The radial forearm donor site needs to be carefully evaluated for history of trauma, hand dominance, and vascular dominance. The forearm on the side of the patient’s nondominant hand is chosen. An Allen test is commonly performed to assess the integrity of the palmar arches although its reliability is questionable. A normal Allen test usually indicates an intact palmar arch and the radial forearm flap can be safely harvested. In patients with an abnormal Allen test, the radial forearm flap can still be safely harvested in most patients. However, radial artery reconstruction with a saphenous vein graft should be prepared in case the hand perfusion is compromised after harvesting the flap. Once the side of the radial forearm flap is decided in the outpatient setting, patients are advised not to have blood drawn or intravenous lines or arterial lines placed in that arm prior to the surgical date.
The availability of prosthetic material for rigid support should be confirmed. A Montgomery T tracheostomy tube should also be available.
SURGERY
Routine deep vein thrombosis prophylaxis is given according to the risks and guidelines. Prophylactic antibiotics are also given before making an incision and redosed accordingly.
Positioning
If thoracotomy is not required, patients are placed in a supine position. The head, neck, and chest are surgically prepared. The nondominant forearm is also prepared, wrapped with sterile sheets, and secured on the abdomen. The ablative surgeons perform the resection of the tracheal pathology and the tracheal defect is created. At this point we harvest the radial forearm flap. The arm is placed on an arm board taking care not to extend the arm beyond 90 degrees. Harvesting the radial forearm flap is usually performed in a sitting position.
Techniques
Evaluation of the Defect
Once it is determined that primary end to end anastomosis is not possible, free flap reconstruction is planned. The length and width (circumference) of the defect is measured. The proximal extent toward the larynx and the distal extent toward the carina are assessed (Fig. 43.1).

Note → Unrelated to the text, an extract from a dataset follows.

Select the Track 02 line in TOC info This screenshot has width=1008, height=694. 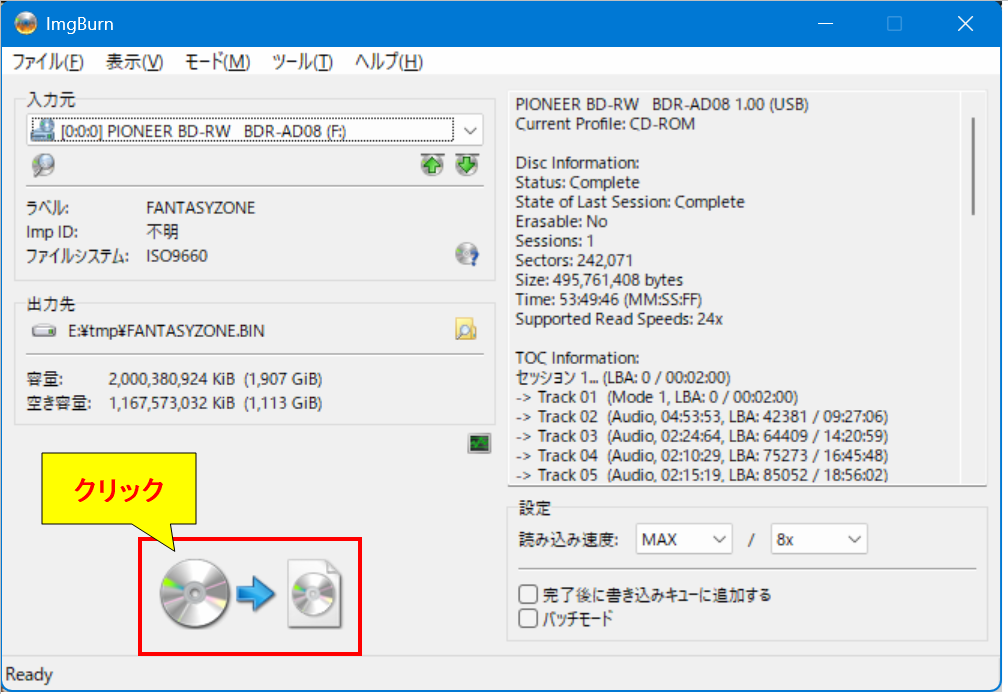point(701,416)
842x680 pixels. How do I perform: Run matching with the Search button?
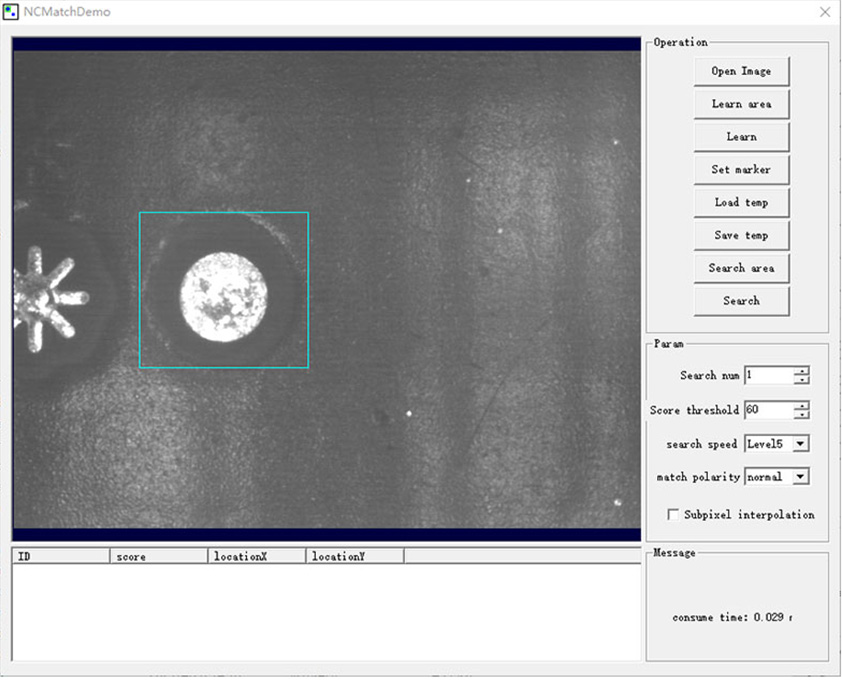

Preparation of Recipient Vessels
For most tracheal defects, reconstruction can be performed through the neck incision with or without removing the clavicular heads and manubrium. Recipient vessels for microvascular anastomosis are usually readily available in the neck. The superior thyroid artery and a branch of the common facial vein stump that drains into the internal jugular vein are commonly used as recipient vessels. Alternatively, the transverse cervical artery and vein lower in the neck can be used. The third option is the internal mammary artery and vein if the clavicular head and manubrium are removed. The distal part of the recipient artery and vein are clipped or ligated. The proximal stump of the recipient vessels are occluded with a Biover microvascular clamp or Acland vascular clamp with a clamping force of 20 to 30 g/mm2 before dividing the vessels. The clamping and division of the recipient vessels can also be performed after the radial forearm flap is harvested to minimize clamp time. The arterial inflow is checked by releasing the clamp to ensure that pulsatile flow is present.